Biomolécules activespour notre santé et issues de la biodiversité
Publié le 17 Octobre 2017
Depuis l'époque où sont apparus les premiers organismes vivants, il y a plus de quatre milliards d'années, les différentes espèces animales et végétales, terrestres ou marines - des géantes aux microscopiques - ont élaboré une quantité infinie de molécules dotées de propriétés remarquables, fort utiles pour eux… mais également pour l'espèce humaine (médicinales, cosmétiques, etc.).
Tout au long de leur histoire, les sociétés humaines traditionnelles ont utilisé les plantes médicinales pour se soigner. En Amazonie, par exemple, les peuples indigènes utilisent plus de 1300 plantes médicinales. Aujourd'hui encore, selon l'Organisation mondiale de la santé (OMS), 80% de la population de la planète dépendent des remèdes traditionnels issus d'espèces sauvages. Nos sociétés modernes sont, elles aussi, demandeuses de ces molécules naturelles qui renferment des principes actifs dont on s'inspire pour concevoir la majorité de nos médicaments.
Dans le monde des plantes, 350000 espèces ont été répertoriées. Or, on estime que 2% seulement des molécules biologiquement actives de ce réservoir unique ont été analysés pour leurs propriétés médicales potentielles.
De même, on a étudié la composition chimique de seulement 1% des espèces marines répertoriées. Sur les 18000 substances naturelles qui en proviennent, 15% ont permis l'isolement de nouvelles molécules actives, comme l'AZT (zidovudine ou azidothymidine) utilisée contre le virus du sida et issue de molécules secrétées par une éponge des coraux des Caraïbes (aujourd'hui en danger).

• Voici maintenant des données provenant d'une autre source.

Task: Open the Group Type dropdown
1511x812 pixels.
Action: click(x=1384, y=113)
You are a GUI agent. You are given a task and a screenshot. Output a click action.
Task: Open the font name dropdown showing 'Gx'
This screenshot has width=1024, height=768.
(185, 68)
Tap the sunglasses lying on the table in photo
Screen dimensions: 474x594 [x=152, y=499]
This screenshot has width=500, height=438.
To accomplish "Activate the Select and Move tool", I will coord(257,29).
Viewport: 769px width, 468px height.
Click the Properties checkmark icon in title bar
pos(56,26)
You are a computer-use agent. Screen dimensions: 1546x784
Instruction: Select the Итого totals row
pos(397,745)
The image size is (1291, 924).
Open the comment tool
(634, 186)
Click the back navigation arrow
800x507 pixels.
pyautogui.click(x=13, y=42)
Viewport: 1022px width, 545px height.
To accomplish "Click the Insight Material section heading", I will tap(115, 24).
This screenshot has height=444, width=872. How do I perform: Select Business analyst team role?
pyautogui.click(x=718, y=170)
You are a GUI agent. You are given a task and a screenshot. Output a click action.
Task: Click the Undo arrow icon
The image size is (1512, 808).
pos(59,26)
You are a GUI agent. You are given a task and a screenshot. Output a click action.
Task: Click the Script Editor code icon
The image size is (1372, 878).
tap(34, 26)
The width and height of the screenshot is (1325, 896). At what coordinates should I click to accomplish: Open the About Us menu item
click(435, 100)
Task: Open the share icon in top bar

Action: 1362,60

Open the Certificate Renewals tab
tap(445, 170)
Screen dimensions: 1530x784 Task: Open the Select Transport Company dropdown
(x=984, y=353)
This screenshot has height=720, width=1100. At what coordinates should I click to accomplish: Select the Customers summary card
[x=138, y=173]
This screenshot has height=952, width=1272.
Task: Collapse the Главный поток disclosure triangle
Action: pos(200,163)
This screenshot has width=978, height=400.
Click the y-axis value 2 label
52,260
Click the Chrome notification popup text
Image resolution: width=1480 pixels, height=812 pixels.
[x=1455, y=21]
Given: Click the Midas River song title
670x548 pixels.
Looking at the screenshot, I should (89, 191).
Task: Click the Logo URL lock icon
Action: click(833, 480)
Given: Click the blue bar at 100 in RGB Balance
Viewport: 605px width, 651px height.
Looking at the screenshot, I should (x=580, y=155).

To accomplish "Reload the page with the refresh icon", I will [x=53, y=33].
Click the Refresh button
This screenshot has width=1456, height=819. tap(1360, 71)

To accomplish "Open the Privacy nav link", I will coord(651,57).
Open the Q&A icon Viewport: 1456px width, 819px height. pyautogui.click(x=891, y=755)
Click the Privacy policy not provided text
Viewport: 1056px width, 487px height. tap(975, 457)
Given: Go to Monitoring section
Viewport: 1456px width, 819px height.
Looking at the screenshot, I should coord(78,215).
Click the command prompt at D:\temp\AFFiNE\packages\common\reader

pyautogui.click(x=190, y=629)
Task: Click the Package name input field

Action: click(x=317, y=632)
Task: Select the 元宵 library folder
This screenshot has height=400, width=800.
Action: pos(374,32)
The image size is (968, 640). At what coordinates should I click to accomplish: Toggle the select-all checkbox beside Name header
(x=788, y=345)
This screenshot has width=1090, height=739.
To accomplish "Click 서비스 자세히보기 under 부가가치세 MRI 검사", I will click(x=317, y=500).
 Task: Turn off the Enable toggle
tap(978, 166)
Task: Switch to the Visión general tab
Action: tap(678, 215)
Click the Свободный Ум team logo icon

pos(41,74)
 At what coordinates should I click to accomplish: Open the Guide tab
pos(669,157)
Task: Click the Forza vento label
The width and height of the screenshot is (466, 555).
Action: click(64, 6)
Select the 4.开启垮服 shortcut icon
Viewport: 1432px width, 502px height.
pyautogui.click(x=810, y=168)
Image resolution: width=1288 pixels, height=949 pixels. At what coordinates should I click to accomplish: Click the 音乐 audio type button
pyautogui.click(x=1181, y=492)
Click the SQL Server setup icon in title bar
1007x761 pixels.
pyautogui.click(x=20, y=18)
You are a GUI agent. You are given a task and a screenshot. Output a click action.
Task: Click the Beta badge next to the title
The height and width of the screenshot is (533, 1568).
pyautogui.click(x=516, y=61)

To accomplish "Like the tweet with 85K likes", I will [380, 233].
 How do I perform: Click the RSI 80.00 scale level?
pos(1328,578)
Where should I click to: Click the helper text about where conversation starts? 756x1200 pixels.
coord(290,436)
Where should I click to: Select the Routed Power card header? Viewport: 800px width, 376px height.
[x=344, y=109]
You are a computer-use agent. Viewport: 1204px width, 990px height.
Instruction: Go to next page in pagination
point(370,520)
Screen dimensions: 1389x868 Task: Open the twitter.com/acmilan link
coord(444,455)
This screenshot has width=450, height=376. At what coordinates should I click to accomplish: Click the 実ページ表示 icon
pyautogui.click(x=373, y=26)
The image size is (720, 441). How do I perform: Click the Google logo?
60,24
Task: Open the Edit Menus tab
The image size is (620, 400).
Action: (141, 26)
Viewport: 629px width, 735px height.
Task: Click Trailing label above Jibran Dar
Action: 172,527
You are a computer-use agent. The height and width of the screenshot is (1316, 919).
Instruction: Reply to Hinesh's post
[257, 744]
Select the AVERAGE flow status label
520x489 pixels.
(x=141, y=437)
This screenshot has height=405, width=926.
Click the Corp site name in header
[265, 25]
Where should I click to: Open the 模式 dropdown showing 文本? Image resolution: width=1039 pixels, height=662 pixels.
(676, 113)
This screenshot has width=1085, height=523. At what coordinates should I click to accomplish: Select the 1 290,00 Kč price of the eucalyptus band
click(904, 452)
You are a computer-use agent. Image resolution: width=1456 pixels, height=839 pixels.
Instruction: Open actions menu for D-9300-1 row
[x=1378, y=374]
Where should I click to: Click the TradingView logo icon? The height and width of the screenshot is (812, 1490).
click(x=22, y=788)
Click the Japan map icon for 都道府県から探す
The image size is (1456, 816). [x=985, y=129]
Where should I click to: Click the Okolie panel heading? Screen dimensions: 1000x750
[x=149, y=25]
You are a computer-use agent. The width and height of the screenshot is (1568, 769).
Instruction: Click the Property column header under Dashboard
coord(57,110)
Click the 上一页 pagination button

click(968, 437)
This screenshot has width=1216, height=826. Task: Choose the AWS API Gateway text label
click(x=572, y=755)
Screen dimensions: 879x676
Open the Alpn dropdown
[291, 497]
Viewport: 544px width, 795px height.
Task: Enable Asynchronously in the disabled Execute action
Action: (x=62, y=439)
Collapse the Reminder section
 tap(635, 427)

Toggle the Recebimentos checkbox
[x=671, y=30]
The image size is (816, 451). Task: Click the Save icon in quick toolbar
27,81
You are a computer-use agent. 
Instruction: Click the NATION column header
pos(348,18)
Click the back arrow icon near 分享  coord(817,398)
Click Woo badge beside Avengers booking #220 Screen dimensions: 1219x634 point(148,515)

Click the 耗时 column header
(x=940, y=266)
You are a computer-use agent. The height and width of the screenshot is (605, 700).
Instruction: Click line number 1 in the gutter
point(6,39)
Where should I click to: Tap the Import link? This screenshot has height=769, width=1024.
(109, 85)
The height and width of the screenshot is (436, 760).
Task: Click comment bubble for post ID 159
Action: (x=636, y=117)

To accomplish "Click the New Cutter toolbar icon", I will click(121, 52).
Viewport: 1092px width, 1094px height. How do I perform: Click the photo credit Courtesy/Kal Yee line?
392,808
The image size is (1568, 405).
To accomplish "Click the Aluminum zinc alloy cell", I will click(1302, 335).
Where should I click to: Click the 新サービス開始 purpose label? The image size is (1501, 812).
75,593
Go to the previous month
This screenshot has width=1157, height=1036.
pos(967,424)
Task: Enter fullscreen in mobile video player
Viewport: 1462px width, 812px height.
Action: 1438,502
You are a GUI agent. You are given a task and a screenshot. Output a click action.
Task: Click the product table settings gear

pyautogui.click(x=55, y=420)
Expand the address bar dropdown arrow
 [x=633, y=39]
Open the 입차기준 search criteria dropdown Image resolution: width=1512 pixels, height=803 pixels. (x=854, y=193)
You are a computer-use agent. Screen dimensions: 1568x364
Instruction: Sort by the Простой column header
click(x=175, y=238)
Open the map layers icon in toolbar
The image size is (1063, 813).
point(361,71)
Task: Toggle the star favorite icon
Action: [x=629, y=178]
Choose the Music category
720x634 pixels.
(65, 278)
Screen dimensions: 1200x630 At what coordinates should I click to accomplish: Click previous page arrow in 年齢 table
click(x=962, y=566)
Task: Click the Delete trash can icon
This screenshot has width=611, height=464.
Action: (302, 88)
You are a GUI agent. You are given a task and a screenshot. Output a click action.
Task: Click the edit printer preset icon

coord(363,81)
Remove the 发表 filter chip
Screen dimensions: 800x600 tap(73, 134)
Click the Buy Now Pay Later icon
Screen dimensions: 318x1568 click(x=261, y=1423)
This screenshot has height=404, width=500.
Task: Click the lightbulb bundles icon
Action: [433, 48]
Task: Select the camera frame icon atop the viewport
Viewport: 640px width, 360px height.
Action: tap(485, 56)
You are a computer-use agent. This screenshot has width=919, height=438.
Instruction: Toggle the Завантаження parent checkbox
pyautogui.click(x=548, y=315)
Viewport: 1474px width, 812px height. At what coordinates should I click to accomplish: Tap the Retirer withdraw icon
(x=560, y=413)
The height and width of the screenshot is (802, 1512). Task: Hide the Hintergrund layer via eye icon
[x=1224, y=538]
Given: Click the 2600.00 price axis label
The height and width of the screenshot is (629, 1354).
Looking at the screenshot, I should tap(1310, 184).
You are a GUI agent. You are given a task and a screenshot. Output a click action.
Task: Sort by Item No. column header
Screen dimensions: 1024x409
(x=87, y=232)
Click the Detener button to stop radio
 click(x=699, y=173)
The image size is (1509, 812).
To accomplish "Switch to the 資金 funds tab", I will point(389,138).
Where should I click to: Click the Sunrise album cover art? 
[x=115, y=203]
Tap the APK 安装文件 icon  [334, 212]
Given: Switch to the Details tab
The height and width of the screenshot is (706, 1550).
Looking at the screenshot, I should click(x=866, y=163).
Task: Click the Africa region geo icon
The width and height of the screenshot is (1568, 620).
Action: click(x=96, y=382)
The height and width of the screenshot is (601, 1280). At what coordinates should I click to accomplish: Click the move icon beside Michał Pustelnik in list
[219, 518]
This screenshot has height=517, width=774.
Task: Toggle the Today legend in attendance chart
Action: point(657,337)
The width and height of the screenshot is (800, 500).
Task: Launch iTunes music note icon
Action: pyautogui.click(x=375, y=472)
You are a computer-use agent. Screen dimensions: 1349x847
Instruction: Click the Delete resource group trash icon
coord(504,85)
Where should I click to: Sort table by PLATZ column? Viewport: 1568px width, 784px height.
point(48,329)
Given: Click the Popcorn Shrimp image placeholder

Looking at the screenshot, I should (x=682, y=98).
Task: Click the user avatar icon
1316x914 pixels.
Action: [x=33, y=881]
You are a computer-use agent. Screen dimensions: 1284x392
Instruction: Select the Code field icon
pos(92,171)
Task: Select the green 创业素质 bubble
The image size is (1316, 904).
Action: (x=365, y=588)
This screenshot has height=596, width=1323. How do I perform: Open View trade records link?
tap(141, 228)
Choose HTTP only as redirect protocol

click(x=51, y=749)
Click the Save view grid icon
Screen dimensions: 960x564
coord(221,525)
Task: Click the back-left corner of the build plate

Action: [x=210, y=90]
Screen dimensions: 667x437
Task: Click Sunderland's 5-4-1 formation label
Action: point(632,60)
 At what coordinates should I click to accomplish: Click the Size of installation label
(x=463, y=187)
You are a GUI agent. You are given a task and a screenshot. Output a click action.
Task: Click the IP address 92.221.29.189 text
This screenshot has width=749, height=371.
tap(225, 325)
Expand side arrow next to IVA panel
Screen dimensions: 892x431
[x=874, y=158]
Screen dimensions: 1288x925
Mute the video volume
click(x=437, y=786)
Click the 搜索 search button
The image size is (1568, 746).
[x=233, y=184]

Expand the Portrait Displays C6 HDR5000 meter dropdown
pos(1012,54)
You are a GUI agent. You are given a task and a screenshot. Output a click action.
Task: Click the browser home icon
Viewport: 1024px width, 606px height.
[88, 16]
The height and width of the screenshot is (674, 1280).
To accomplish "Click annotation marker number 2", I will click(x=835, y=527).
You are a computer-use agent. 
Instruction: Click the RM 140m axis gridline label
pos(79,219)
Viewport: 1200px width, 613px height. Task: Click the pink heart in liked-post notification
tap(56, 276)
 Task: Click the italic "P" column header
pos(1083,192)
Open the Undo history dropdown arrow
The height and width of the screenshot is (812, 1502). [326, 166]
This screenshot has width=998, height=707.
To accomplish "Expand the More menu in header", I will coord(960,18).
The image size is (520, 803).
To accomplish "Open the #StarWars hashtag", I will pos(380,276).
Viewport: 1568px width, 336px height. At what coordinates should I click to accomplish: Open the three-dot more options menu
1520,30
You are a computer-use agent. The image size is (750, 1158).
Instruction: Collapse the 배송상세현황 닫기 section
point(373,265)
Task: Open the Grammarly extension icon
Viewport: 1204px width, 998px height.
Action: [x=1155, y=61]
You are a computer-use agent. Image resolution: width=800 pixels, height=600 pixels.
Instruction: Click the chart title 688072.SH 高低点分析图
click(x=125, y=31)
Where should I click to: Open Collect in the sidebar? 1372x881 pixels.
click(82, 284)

Les antibiotiques, qui proviennent, eux, de champignons ou de bactéries, constituent un bon exemple de principes actifs largement utilisés pour la conception de médicaments. Parmi les autres molécules naturelles qui se montrent précieuses dans le domaine de la santé, notons les produits de défense et d'attaque (molécules de défense des végétaux contre les agressions bactériennes et fongiques ou herbivores ; poisons, venins, toxines), les substances à activité hormonale chez les animaux (phéromones sexuelles ou d'alerte). Même les agents pathogènes peuvent parfois être utilisés pour la santé humaine, dans la conception des vaccins !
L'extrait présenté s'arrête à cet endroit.